Exercise text
========================================

Under the new legislation, there is at least some chance that such processes will be improved, say Rosenbloom and Slurzberg. The new advisory panel should be able to ensure that input to the agency’s price-setting mechanisms is credible. And the agency’s statutory authority to adjust payments without a transparent process will be rescinded in favor of using the panel’s expertise to guide the process of rate-setting.

Still, even with the changes enacted under the new legislation, getting test pricing set correctly won’t be automatic, says Wolf. “We were pleased to see a reinforcement of the requirement for Medicare contractors to follow the previously mandated rules for local coverage determinations. However, this is still no guarantee that policies will be reflective of real clinical practice and the most updated thinking,” she says. “We have very recently experienced proposed local coverage determinations that received massive numbers of informed comments regarding their inappropriateness, yet the contractor dismissed those comments in their entirety. So, while definitely preferable to unilateral coverage by article or mandate, this piece also needs enhancing.”

========================================

Problem to work on
Copy out the entire text on Medicare test pricing word for word. Work only from the text above.

========================================

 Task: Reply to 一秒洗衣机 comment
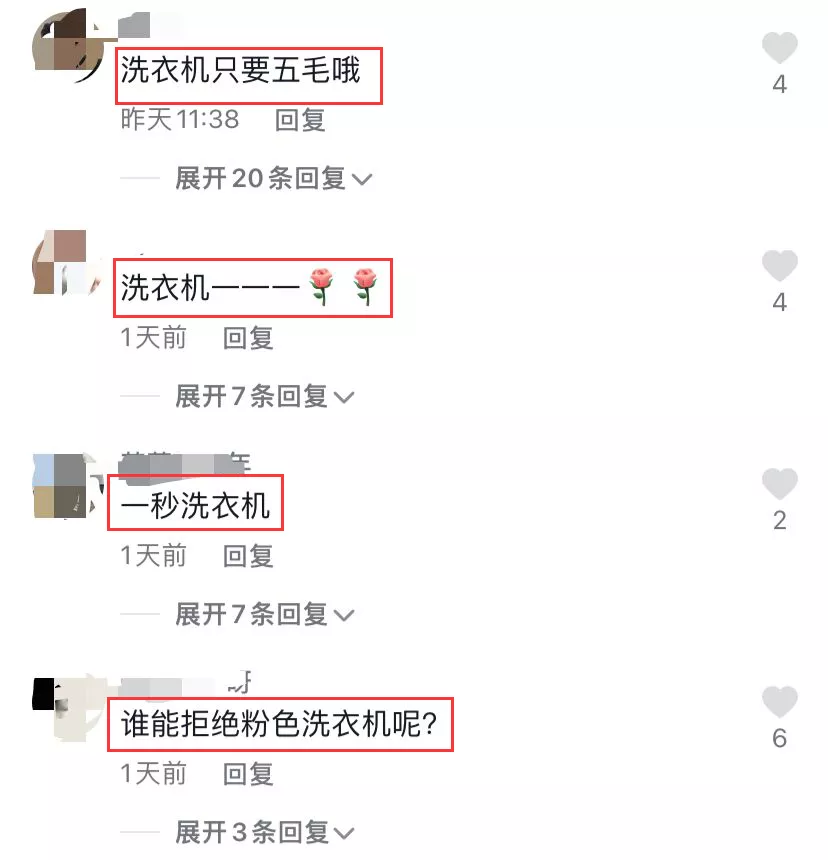pos(248,556)
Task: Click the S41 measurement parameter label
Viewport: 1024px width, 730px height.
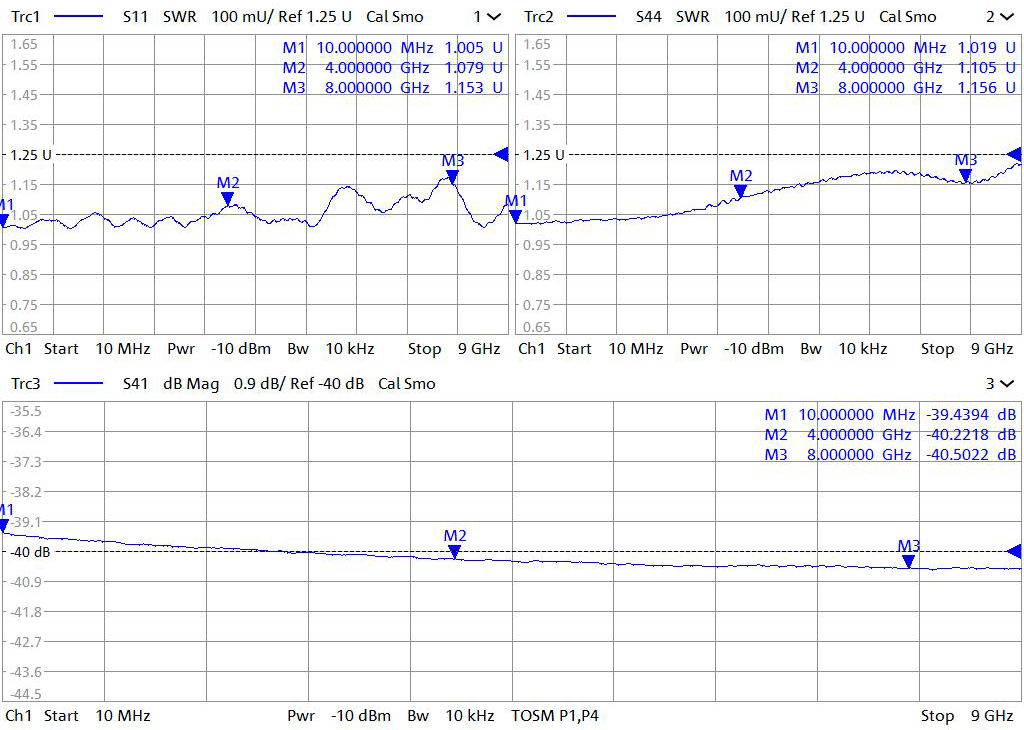Action: [x=137, y=384]
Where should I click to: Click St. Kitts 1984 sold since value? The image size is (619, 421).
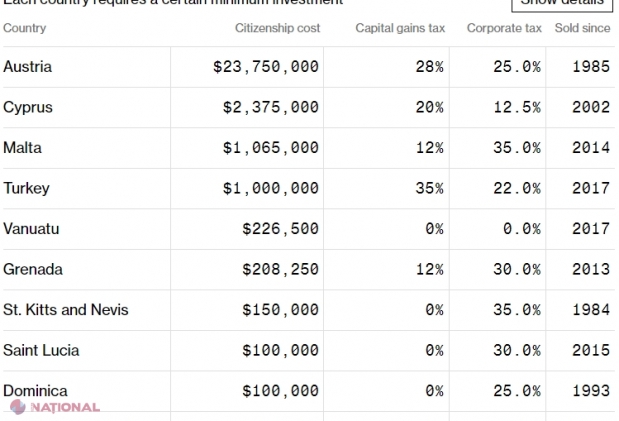(x=590, y=310)
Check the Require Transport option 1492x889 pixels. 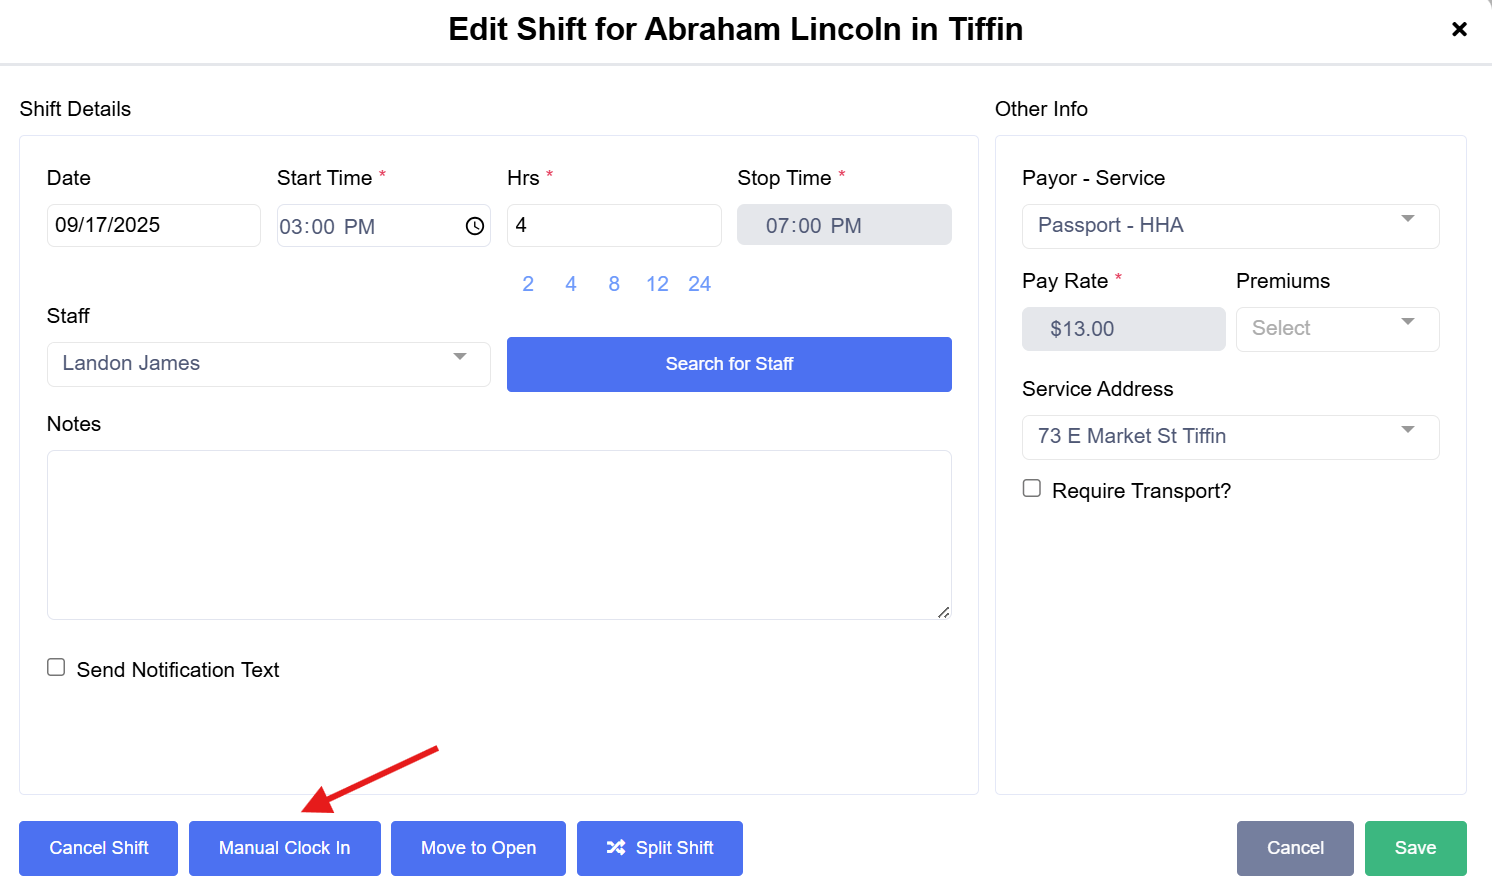1032,488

========================================

Response to the exercise
Under the new legislation, there is at least some chance that such processes will be improved, say Rosenbloom and Slurzberg. The new advisory panel should be able to ensure that input to the agency’s price-setting mechanisms is credible. And the agency’s statutory authority to adjust payments without a transparent process will be rescinded in favor of using the panel’s expertise to guide the process of rate-setting.

Still, even with the changes enacted under the new legislation, getting test pricing set correctly won’t be automatic, says Wolf. “We were pleased to see a reinforcement of the requirement for Medicare contractors to follow the previously mandated rules for local coverage determinations. However, this is still no guarantee that policies will be reflective of real clinical practice and the most updated thinking,” she says. “We have very recently experienced proposed local coverage determinations that received massive numbers of informed comments regarding their inappropriateness, yet the contractor dismissed those comments in their entirety. So, while definitely preferable to unilateral coverage by article or mandate, this piece also needs enhancing.”